**Page excerpt**
While investigating drug-protein interactions at the Broad Institute of Harvard University and the Massachusetts Institute of Technology, Jay Duffner realized he would need advanced training in his field to be a competitive member of the biotechnology industry.
Duffner turned to Northeastern’s Professional Science Master’s program in Biotechnology, which features a unique approach to graduate education that includes training in business practices in addition to the science and technology courses offered in traditional master’s programs.
“I wanted to keep my ties with industry, and Northeastern provided a good opportunity to gain a master’s, learn more, and to apply what I was learning in the workplace,” said Duffner, who is one of the first graduates of program.
Jim Leung, academic director of the biotechnology PSM program, has seen first-hand the need for qualified job candidates like Duffner throughout his 30 years working in the biopharmaceutical industry. “We always have a great demand for well-trained people,” he said. “It had been quite an effort to fill those positions because the skills are pretty specialized.”

**Dataset extract**
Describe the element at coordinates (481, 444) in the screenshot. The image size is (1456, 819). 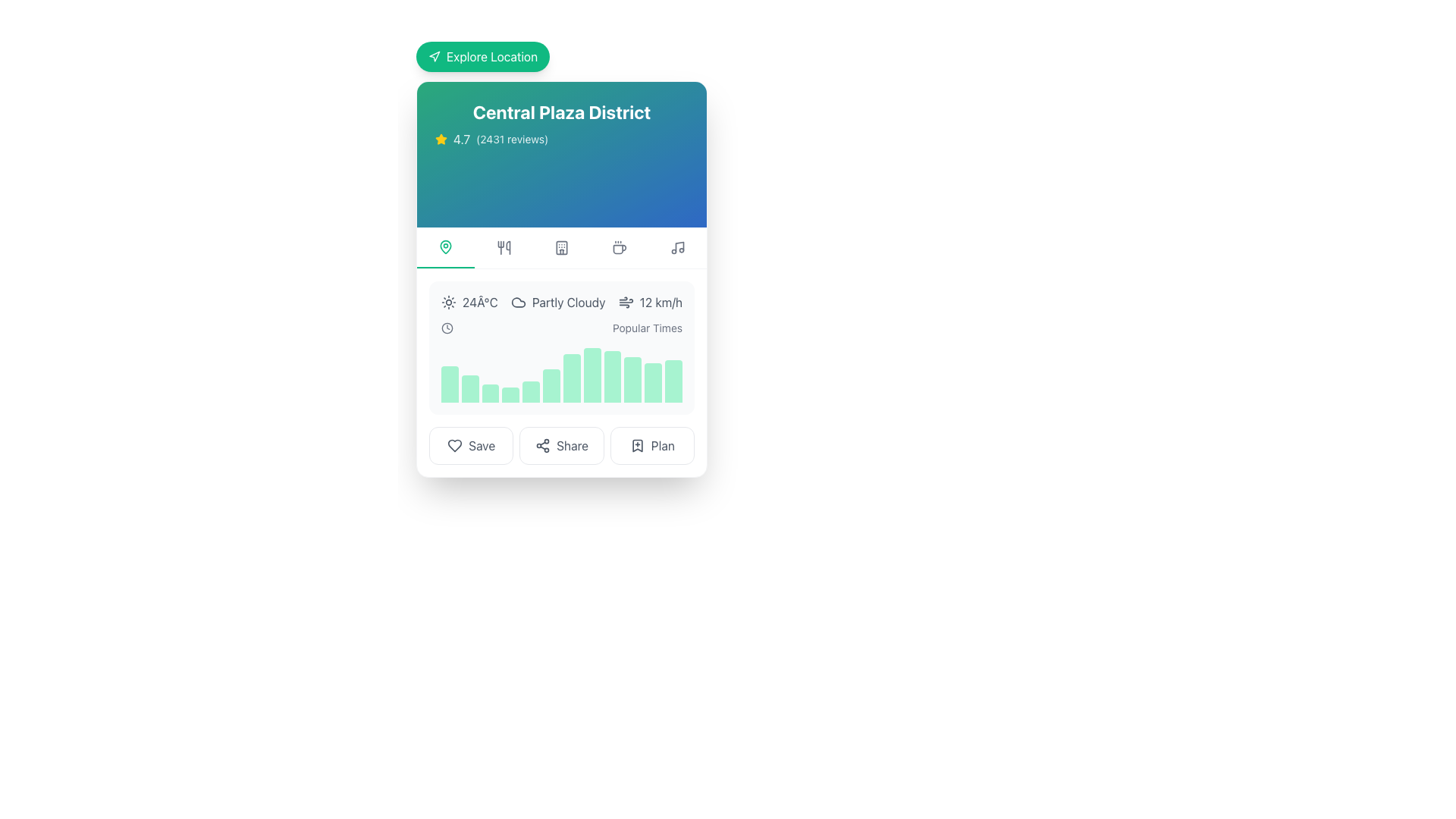
I see `the 'Save' text label, which is dark gray and located beside a heart icon and a 'Share' button, to initiate the save action` at that location.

**Instructions**
1. List every institution or university named in the Northeastern biotechnology article.
2. According to the Northeastern biotechnology article, how many years has Jim Leung worked in the biopharmaceutical industry?
3. Please reproduce word for word the passage of the Northeastern biotechnology article starting at "While investigating drug-protein" and ending at "traditional master’s programs.".

**Your written answers**
1. Broad Institute, Harvard University, Massachusetts Institute of Technology, Northeastern

2. 30 years

3.
While investigating drug-protein interactions at the Broad Institute of Harvard University and the Massachusetts Institute of Technology, Jay Duffner realized he would need advanced training in his field to be a competitive member of the biotechnology industry.
Duffner turned to Northeastern’s Professional Science Master’s program in Biotechnology, which features a unique approach to graduate education that includes training in business practices in addition to the science and technology courses offered in traditional master’s programs.